Keeping pace with the news cycle in 2017 was not easy — but fear not.

For your holiday reading the OpenSecrets blog team has put together some of our favorite stories from this very memorable year in politics.

FEC is after Trump and his JFCs for anonymous donations, other violations

Mere days before his inauguration, then-President-elect Donald Trump’s campaign committee received a sharply worded letter from the Federal Election Commission about multiple campaign finance violations — from accepting contributions the legal limit to pocketing those from anonymous donors. “Refused” and “Anonymous” were frequent donors of Trump’s candidacy.

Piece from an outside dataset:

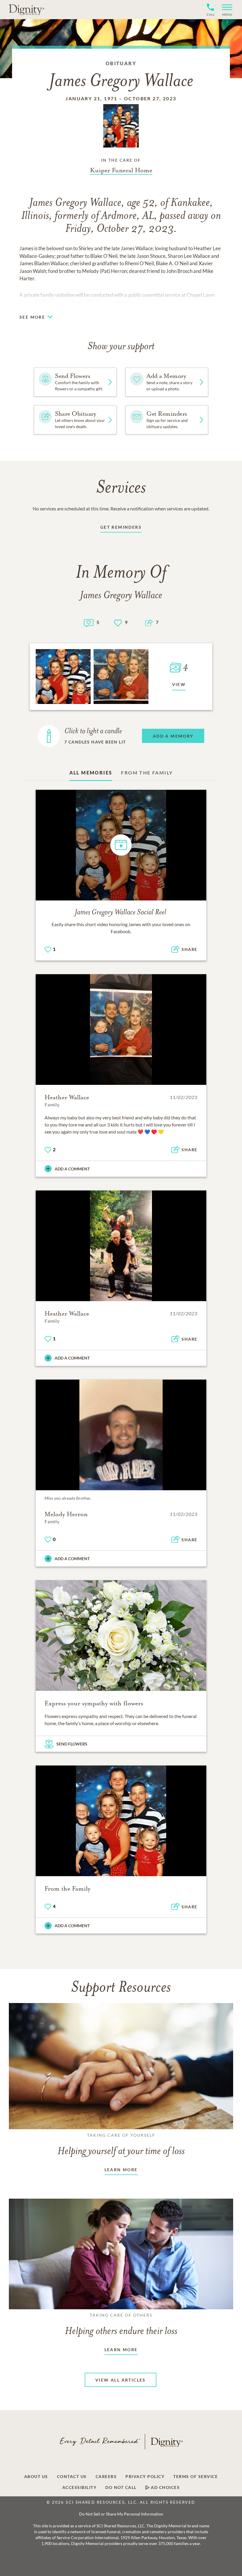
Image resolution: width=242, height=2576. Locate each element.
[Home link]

Senate vote on prescription drug price legislation calls loyalties into question

Americans want cheaper prescription drug prices, yet a proposal for importing lower-cost drugs from Canada failed in the Senate. Our analysis showed that senators who voted against the amendment had received vastly higher political contributions from the US pharmaceutical industry.

Seven years later: Blurred boundaries, more money

Next month is the eighth anniversary of the Supreme Court’s landmark Citizens United ruling that gave birth to super PACs and a mechanism for funneling unlimited cash to influence US political campaigns. We reflected on the 5-4 court decision last year by tracking the rise of super PAC spending that has no appearance of stopping anytime soon.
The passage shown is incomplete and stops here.